Soccer - Why isn't the 'Hood down with the Beautiful Game

It is a question that vexes serious American soccer fans. Why isn't the 'hood down with the beautiful game? Soccer and the poor have an enduring love affair on the majority of the planet. One of the noteable exceptions to this is the USA. Both the sport and the athletic talent that abounds in America's disadvantaged neighborhoods are the poorer as a result. The beautiful game loses out on an abundant bounty of talent that is largely directed towards gridiron football and basketball, and said aforementioned sports does not fully employ said talent because both sports have daunting physical requirements (size being the main one) that mostly preclude those of average height. Whereas soccer is a sport where all sizes of athletes have a place on the pitch. Another inducement for the poor American athlete is one of numbers. The NFL has only 1696 (53 man roster times the number of teams, 32) player jobs available every year. The NBA and other professional basketball leagues has more jobs available, but height is a daunting prerequisite. Professional soccer meanwhile has many more jobs available across the planet. It also has the added benefit for those with the outsized ego whom feel the need to proclaim to the world that they are "the best in the world" that their boast will have been proven or not in a sport that has actual world reach (that is partial at best with basketball and certainly not the case with gridiron football).

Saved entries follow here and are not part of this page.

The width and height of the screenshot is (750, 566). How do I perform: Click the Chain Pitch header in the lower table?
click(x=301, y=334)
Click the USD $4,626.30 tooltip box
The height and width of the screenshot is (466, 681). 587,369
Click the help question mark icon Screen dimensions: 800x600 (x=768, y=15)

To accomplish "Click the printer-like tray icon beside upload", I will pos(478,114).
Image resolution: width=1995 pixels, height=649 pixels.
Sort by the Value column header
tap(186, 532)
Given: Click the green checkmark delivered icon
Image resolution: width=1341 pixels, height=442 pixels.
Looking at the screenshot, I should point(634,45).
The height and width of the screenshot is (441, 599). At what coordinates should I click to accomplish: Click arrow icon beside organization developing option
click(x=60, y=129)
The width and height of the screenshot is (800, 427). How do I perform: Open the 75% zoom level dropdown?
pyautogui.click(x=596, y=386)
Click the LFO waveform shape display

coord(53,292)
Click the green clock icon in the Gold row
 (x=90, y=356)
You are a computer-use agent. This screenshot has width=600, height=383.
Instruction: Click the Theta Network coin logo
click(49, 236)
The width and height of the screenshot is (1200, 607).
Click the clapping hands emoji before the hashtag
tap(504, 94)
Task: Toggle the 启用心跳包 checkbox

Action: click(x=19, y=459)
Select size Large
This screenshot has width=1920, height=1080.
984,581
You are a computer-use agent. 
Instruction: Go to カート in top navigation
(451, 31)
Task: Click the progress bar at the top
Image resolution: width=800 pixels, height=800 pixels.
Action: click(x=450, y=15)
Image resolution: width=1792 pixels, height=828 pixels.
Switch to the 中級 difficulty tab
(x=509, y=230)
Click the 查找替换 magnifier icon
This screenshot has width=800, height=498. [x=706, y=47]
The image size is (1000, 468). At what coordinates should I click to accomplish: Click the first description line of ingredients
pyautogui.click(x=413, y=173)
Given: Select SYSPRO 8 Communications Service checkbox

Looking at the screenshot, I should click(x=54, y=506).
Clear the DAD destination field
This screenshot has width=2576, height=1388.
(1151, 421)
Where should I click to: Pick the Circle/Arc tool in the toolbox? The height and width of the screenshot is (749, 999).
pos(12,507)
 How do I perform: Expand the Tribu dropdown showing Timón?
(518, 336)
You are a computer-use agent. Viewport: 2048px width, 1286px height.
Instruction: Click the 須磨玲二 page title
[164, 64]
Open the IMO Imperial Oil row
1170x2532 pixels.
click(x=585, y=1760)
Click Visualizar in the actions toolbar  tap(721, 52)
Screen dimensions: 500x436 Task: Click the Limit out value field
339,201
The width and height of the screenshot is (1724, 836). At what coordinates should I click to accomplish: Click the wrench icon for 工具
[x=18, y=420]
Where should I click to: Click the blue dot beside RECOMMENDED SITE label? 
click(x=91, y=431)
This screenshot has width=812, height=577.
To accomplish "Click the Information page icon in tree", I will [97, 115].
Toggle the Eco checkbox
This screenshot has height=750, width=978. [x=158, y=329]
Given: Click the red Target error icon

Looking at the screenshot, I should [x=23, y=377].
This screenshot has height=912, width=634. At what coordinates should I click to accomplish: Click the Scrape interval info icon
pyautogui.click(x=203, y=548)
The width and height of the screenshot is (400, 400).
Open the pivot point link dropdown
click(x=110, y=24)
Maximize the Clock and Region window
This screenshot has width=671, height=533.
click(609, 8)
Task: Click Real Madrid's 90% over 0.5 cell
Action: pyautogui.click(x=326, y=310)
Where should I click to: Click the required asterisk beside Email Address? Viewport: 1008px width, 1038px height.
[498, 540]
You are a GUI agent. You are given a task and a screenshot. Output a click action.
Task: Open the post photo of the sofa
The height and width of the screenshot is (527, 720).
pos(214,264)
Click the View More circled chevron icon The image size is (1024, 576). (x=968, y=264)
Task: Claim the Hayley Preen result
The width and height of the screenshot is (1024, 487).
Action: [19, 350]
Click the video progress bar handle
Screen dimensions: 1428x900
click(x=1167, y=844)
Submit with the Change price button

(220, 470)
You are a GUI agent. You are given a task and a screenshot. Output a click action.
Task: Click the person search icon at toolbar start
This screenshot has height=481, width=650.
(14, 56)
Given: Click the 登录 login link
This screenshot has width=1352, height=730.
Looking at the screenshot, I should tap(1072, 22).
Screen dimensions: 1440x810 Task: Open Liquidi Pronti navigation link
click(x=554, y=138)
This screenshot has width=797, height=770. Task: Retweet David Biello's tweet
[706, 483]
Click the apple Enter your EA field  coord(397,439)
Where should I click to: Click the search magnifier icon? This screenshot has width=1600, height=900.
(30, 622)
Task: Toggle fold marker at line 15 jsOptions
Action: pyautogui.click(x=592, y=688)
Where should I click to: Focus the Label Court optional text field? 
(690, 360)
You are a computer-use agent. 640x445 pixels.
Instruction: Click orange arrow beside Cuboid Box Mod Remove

Part of the answer can best be laid at the door of culture. Soccer is simply not on the radar of the native-born American underclass. You do not see rappers wearing soccer jerseys in their videos (even though the opportunity was there for Snoop Dogg to do so for his "Beautiful" video, which was partially shot in a Brazilian favela; he wore NFL jerseys instead). This despite American rap being ubiquitous in the locker rooms of professional soccer teams in Europe and South America, not to mention the larger media landscape. The wider media landscape is not a part of the lifeways of the poor though, as poverty world-wide tends to have a provincalizing effect: how many times has one heard from poor athletes the eye-opening effect sof leaving their 'hood? Add in the particularity of American soccer being the province of the suburban elite (whom more than likely would not welcome the competition, as their resistance to the inclusion of American Hispanics into the mainstream of the sport shows), and the picture presented is not encouraging.
Barring a media figure along the lines of the aforementioned Snoop Dogg or 50 Cent adopting soccer as part of their iconography, soccer is more than likely to remain an unknown amongst an audience that both could profit from.